Jordan Bubin ’09, who left Tower Club after his junior year to become an independent, shared Clair’s sentiment. “I think [of] the bicker clubs as having a stronger identity than the sign-in clubs, not because of the prestige, but the fact that certain groups enter the bicker clubs and are screened particularly for [that club],” he said. “That gives you a stronger identity in a pool of students.”
If the membership of sign-in clubs is in fact decreasing, as the data suggest, most agree that the clubs must take further steps to make themselves more attractive to the student body.
Ben Weisman ’11, a member of Terrace Club, said he thinks there may be a point where the University should intervene when a club’s membership becomes too low. “Because things change so much every few years … you could be limiting people’s options in the future simply because this year, ‘x’ number of people want to join this club,” he explained.
Weisman is also the director of advertising sales and development for The Daily Princetonian.
Prugar said the clubs should strengthen their focus on fulfilling student demand. “I think the best thing for clubs to do is what they have been doing: Be responsive to students and student needs.

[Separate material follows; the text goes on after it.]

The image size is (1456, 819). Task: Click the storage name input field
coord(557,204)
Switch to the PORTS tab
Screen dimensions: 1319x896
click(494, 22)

A little bit of healthy competition is good for the clubs and the University,” he said.
Flores-Mills said she has heard from both club presidents and members of the clubs’ graduate boards that the eating club system “really is a market.”
“If your membership is lagging, then that means you’re not providing what students want,” Flores-Mills explained. “And that’s the responsibility of the club itself … to figure out what students want and fill that niche.”
Diemand-Yauman also said the eating clubs were responsible for maintaining membership numbers. “Declining membership for any group is usually a negative thing, and I hope that the ICC and [Graduate Interclub Council] will work to support one another in times of financial hardship or fluctuations in membership to ensure that the club system will remain strong and vibrant,” he said.
Though the majority of upperclassmen still elect to join eating clubs, some of those who choose other options say they do not feel marginalized in any way.
“I don’t feel like I’m missing out on ‘the’ Princeton experience,” Sprunger said. “I don’t believe it exists.”
This is the second article in a five-part series on the eating clubs and the COMBO data.